My experience says that the single factor that determines computation efficiency is the memory bandwidth and its efficient utilisation.
Thus, even if my GTX480 is capable of about 100GFLOP/s in double precision, I’m pleased to see it achieve 20GFLOP/s, as this is 75% of
the number derived from peak memory bandwidth considerations. My Fermi is as much faster than my AMD 6-core cpu, as its memory system is.

Thus, my advice is:

  1. Try and find out if your problem is bandwidth- or computation-limited. The answer should come from experimentations rather than theory, though :-(
    For getting the full bandwidth utilisation in GPUs may be not that obvious.
  2. Then choose the card that will have the required bandwidth or GFLOPS characteristics.
    2a) Remember that many Fermi-based cards out there on the market do not meet the specification found on the NVidia website.
    For example, I was stupid enough to buy an expensive Fermi GTX 480 card only to see that its bandwidth is only 120GB/s, whereas NVidia claims it should be capable of 177.4 GB/s.
    2b) Don’t buy old cards for GPGPU purposes. New architecture is more flexible; more shared memory, more registers, more instructions, more ways to play tricks.
    2c) My experience with GTX 285 and GTX 480 , both of the same bandwith 120GB/s, says that Fermi is about 50% faster in my linear-algebra applications. And I managed to speed it up even more by next 50% by rewriting the kernel to take advantage of the fact that Fermi has far more shared memory!
    2d) GTX 480 at full load is far more noisy than GTX 285 :-(
    2e) A year ago my friend bought GTX 295 with GPGPU in mind; only very recently did he start to use it as a multi-GPU system - it’s not that easy!
  3. For multiGPU system the next single important factor is the motherboard and how it handles PCI-E bus(es). When I got my first CUDA card and I tested the PCI-E bandwith, I obtained only 0.5 GB/s, horror!
    Now I have 3GB/s. In theory PCI-E x16 gen. 2 is capable of 8GB/s in each direction. Remember that you’ll have to transfer your data twice: to and from a CPU! I guess this will be the narrowest bottleneck, although with a lot of cleverness and effort it is (allegedly, never tried myself) possible to compute and transfer the data simultaneously.

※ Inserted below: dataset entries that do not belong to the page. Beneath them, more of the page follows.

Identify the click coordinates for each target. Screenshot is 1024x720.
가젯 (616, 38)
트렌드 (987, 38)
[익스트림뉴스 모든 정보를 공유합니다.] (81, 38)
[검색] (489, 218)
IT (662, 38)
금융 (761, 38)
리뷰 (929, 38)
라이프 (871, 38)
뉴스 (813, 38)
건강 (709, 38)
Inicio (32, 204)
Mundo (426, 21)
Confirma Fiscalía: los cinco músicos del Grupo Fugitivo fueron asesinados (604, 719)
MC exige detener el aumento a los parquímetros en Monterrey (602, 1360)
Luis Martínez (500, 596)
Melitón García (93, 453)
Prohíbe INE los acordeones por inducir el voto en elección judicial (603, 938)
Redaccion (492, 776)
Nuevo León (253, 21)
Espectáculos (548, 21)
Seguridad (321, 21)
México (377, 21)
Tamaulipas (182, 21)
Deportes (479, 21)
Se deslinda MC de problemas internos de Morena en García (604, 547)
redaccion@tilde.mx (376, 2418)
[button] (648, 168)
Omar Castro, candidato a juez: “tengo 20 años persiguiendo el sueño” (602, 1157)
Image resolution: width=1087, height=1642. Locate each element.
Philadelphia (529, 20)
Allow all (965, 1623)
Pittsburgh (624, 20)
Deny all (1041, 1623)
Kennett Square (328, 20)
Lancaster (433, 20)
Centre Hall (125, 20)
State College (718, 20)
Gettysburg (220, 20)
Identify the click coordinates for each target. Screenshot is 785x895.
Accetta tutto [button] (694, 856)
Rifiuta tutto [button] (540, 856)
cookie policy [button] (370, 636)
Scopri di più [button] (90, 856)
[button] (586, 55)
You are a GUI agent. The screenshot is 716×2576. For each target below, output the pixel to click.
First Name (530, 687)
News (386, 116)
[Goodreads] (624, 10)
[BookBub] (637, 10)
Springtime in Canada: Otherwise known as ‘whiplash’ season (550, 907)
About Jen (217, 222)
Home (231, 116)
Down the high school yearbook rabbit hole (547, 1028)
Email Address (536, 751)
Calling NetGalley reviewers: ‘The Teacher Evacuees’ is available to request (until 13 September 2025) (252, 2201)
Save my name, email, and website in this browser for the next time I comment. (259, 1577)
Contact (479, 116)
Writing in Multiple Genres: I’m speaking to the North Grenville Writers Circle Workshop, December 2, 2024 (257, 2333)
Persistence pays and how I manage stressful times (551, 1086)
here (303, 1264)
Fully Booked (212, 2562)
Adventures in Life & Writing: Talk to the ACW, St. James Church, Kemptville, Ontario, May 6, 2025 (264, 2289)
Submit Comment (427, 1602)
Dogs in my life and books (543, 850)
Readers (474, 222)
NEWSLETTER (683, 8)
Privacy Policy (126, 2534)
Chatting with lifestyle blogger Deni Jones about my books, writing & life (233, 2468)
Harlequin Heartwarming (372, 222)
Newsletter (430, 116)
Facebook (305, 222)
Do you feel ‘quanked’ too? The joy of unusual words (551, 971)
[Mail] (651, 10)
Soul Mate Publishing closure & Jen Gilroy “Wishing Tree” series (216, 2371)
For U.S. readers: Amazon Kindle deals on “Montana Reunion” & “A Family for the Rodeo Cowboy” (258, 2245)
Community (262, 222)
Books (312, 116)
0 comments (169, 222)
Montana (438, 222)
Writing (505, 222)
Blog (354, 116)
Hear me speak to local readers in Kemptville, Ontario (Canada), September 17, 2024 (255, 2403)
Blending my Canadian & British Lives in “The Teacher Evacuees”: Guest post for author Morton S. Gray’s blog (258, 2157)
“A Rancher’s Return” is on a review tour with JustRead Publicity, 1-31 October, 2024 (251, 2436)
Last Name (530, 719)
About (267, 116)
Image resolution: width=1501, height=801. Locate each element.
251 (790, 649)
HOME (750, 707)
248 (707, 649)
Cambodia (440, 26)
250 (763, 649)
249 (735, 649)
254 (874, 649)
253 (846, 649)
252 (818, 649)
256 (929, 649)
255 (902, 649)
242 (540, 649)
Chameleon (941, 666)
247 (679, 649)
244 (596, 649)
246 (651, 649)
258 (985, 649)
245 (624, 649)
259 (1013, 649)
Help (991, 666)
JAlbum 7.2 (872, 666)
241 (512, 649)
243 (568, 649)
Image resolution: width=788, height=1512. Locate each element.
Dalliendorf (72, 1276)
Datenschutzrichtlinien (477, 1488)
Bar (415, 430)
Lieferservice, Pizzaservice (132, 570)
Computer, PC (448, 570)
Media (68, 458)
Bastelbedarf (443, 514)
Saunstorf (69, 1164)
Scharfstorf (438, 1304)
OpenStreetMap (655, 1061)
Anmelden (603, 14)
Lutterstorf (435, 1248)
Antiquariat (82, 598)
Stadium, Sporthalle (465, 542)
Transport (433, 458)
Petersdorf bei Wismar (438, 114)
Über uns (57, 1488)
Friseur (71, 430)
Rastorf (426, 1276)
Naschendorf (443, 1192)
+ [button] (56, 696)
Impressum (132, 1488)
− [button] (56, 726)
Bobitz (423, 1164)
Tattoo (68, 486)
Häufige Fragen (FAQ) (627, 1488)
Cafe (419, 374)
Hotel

In summary, the only choice is between GTX 580 (192 GB/s)) and GTX 570 :-) plus the best motherboard with true pci-e x16 gen 2 support in all slots, also consider the total memory each card should have and don’t forget to consult your electrician about your power supply :-).

Straight linear algebra kernels can get close to 150 GB/s on a GTX 480 with appropriate tuning. While this is short of the advertised 177 GB/s, it’s still somewhat better than the 120 GB/s you claim. It’s possible to get 120 GB/s on a GTX 280. Having 85% of the peak bandwidth is typical across platforms, I doubt you’ll see much over 90% of bandwidth utilization on an Intel architecture.

The burden with multi-GPU is that you have to consider another parallel programming paradigm as well as CUDA - either threads (e.g., OpenMP) or message passing (MPI). This isn’t

On decent motherboards (Intel X58 chipset) I’ve typically got 5.5 - 6 GB/s over the PCIe bus in either direction. There are good reasons why one cannot exceed this on PCIe v2.0 (which will be rectified in v3.0).